=== Available data ===
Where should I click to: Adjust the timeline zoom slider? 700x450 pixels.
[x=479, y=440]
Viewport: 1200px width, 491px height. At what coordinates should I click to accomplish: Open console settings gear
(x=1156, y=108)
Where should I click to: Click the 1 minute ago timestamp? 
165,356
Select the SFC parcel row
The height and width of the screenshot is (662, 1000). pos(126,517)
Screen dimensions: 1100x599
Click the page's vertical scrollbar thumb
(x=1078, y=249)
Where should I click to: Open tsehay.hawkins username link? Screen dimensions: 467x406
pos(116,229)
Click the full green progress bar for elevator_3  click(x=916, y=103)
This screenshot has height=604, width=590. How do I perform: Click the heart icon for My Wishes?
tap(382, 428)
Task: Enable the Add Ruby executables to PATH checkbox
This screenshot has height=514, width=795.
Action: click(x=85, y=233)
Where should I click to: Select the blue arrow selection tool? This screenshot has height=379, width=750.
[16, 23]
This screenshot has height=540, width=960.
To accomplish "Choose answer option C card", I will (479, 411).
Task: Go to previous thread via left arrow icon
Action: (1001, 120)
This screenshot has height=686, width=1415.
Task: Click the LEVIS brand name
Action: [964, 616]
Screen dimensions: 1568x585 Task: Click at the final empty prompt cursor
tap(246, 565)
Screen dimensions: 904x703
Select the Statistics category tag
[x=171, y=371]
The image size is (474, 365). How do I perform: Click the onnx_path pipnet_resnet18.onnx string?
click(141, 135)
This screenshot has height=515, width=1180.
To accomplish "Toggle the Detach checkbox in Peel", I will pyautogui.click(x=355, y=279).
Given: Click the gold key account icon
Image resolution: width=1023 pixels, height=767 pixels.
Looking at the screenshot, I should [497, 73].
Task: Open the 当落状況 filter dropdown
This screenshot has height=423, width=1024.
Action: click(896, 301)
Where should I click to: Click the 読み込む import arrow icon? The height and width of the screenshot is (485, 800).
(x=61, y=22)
===
_Task to complete_
Every line containing the string "checkbox" is required; copy each such line from the data.

_Your response_
Task: Enable the Add Ruby executables to PATH checkbox
To accomplish "Toggle the Detach checkbox in Peel", I will pyautogui.click(x=355, y=279).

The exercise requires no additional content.